Since the Great Depression of the 1930s, warnings have circulated that automation would render millions unemployed. British economist John Maynard Keynes (1883–1946) coined the term “technological unemployment” to describe this risk. As David Graeber (2018) notes, automation did indeed trigger mass unemployment. Political forces on both the right and left share a deep belief that paid employment is essential for moral citizenship; they agree that unemployment in wealthy countries should never exceed around 8 percent. Graeber nonetheless argues that the Great Depression produced a collapse in real need for work—and much contemporary work is “bullshit jobs”. If 37–40 percent of jobs are such meaningless roles, more than 50–60 percent of the population are effectively unemployed.

Karl Marx warned of industrial alienation, where people are uprooted from their villages and placed into factories or mines to do simple, repetitive work requiring no skill, knowledge or training, and easily replaceable. Global corporations have shifted assembly lines and mines to places where workers have few rights, as seen in electronics assembly in Chinese factory towns, garment workshops in Bangladesh, and mineral extraction by enslaved children—all under appalling conditions.

Henry Ford’s Western egalitarian idea of the assembly line—that all workers are equal—became a system where anybody can be replaced. In Charles Chaplin’s 1936 film Modern Times, inspired by his encounter in 1931 with Mahatma Gandhi, he highlighted our dependence on machines. Gandhi argued that Britain had enslaved Indians through its machines; he sought non‑violent resistance and self‑sufficiency to show that Indians did not need British machines or Britain itself.

From industrial jobs to algorithmic threat to professional work

At its origin in Ford’s factory in 1913, the T‑model moved through 45 fixed stations and was completed in 93 minutes, borrowing the idea from Chicago slaughterhouses where carcasses moved past stationary cutters. Though just 8 percent of the American workforce was engaged in manufacturing by the 1940s, automation created jobs in transport, repair, and administration—though these often required only low-skilled labour.
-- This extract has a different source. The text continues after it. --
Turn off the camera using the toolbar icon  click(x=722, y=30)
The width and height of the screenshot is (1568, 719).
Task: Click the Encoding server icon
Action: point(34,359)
Today, AI algorithms threaten not only blue‑collar but also white‑collar roles. Professions requiring long training—lawyers and doctors, for example—are now at risk. AI systems can assess precedent for legal cases more accurately than humans. While such systems promise reliability, they also bring profound ethical risks. Human judges are fallible: one Israeli study suggested that judges issue harsher sentences before lunch than after—but that finding has been contested due to case‑severity ordering. Yet such results are still invoked to support AI’s superiority.

Summary

This blog post has considered how our economy is increasingly structured around data collection, analysis, and decision‑making by both complex and simple algorithms. It has explored the paradox that simple, transparent systems can outperform opaque ones, and highlighted the grave risks posed by black‑box algorithms in criminal justice and financial systems. Tracing the legacy from Fordist automation to modern AI, I have outlined the existential threats posed to human work and purpose—not only for low‑skilled labour but for highly skilled professions. The text argues that while automation may deliver productivity, it also risks alienation, injustice, and meaninglessness unless we critically examine the design, application, and social framing of these systems.


References

Arendt, H. (2017). The Human Condition (Original work published 1963). University of Chicago Press.
Ferrucci, D. (n.d.). [Various works on IBM Watson]. IBM Research.
Gigerenzer, G. (2022). How to Stay Smart in a Smart World: Why Human Intelligence Still Beats Algorithms. MIT Press.
Graeber, D. (2018). Bullshit Jobs: A Theory. Simon & Schuster.
Keynes, J. M. (1930). Economic Possibilities for our Grandchildren. Macmillan.
Lee, C. J. (2018). The misinterpretation of the Israeli parole study. Nature Human Behaviour, 2(5), 303–304.
Lichtman, A., & Keilis-Borok, V. (1981). The Keys to the White House. Rowman & Littlefield.